According to a new study by researchers from the University of Adelaide and Maastricht medical centre, disrupted sleep could contribute to a higher risk of death, primarily among women, who are almost twice as likely to suffer from serious heart problems when experiencing regularly disrupted sleep.
The researchers examined the impact of ‘unconscious wakefulness’ on a person’s risk of dying from cardiovascular diseases, as well as ‘arousal burden’ in association with long-term cardiovascular problems and lower morality in women and to a lesser extent in men.
Sleep arousal is a normal part of sleep, but if it accounts for a larger portion of the sleep cycle, it can become a problem. Professor Dominik Linz noted, ‘A common trigger for nocturnal arousals is obstructive sleep apnoea when breathing stops and the arousal system ensures the activation of our body to change our sleep position and to reopen the upper airway.’

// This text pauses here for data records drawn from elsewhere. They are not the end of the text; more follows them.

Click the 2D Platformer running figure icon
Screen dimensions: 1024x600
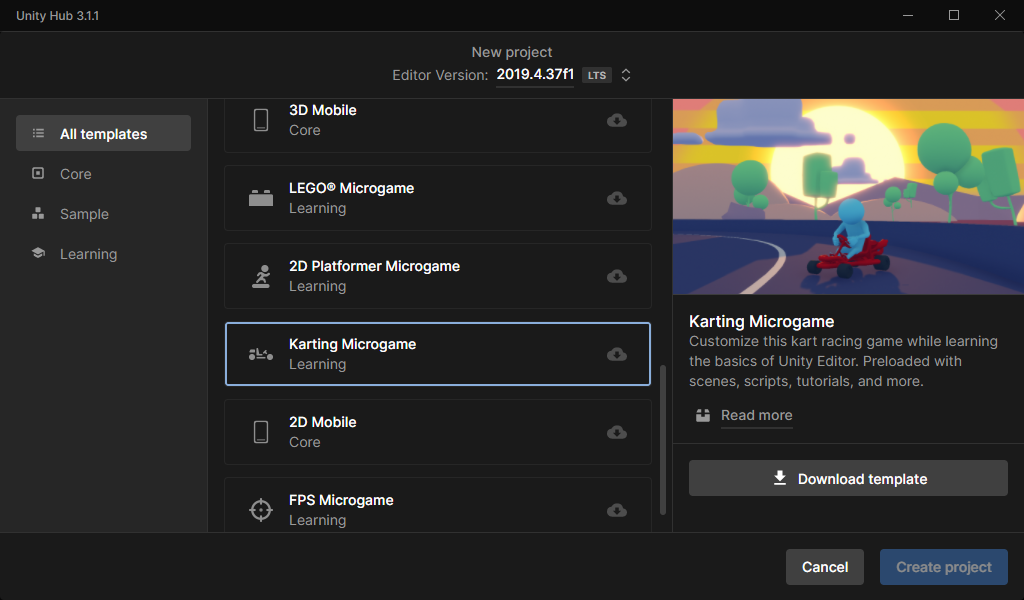[x=261, y=276]
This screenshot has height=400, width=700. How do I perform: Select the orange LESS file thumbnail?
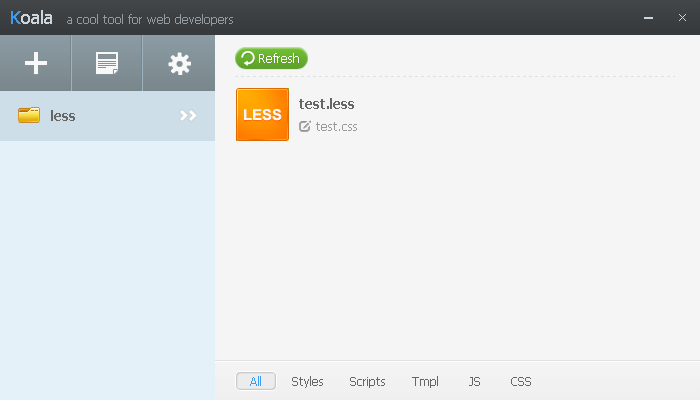click(x=262, y=115)
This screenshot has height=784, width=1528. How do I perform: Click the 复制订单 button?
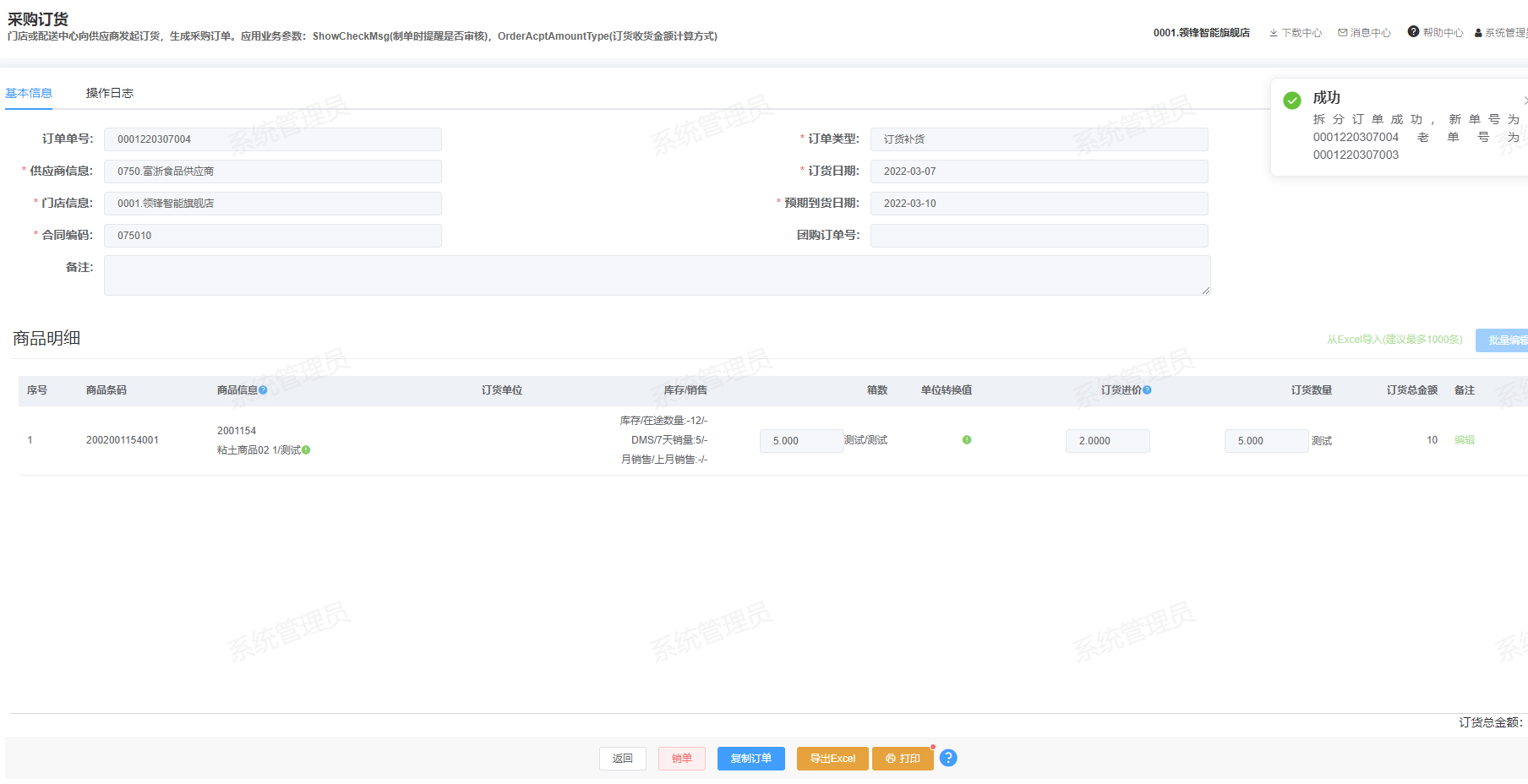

‘Another cause of arousals can be noise pollution during the night by, for example, night-time aircraft noise. Depending on the strength of the arousal, a person might become consciously aware of the environment, but often that is not the case.’, he added.
He concluded, ‘Typically, people will feel exhausted and tired in the morning because of their sleep fragmentation but will not be aware of the individual arousals.’, as he explained common triggers such as sleep apnoea, a sleep disorder in which breathing repeatedly stops and starts.
The study examined 8,000 men and women between the ages of 64 and 84 for 6 to 11 years, finding women who experience unconscious wakefulness most often and for longer periods had nearly double the risk of dying from a heart problem.
The risk of dying from any cause among women was 21%, which increased to 31.5% among women with an arousal burden of over 6.5%. The team found that there was an increased risk for men, but it was not statistically significant in some instances.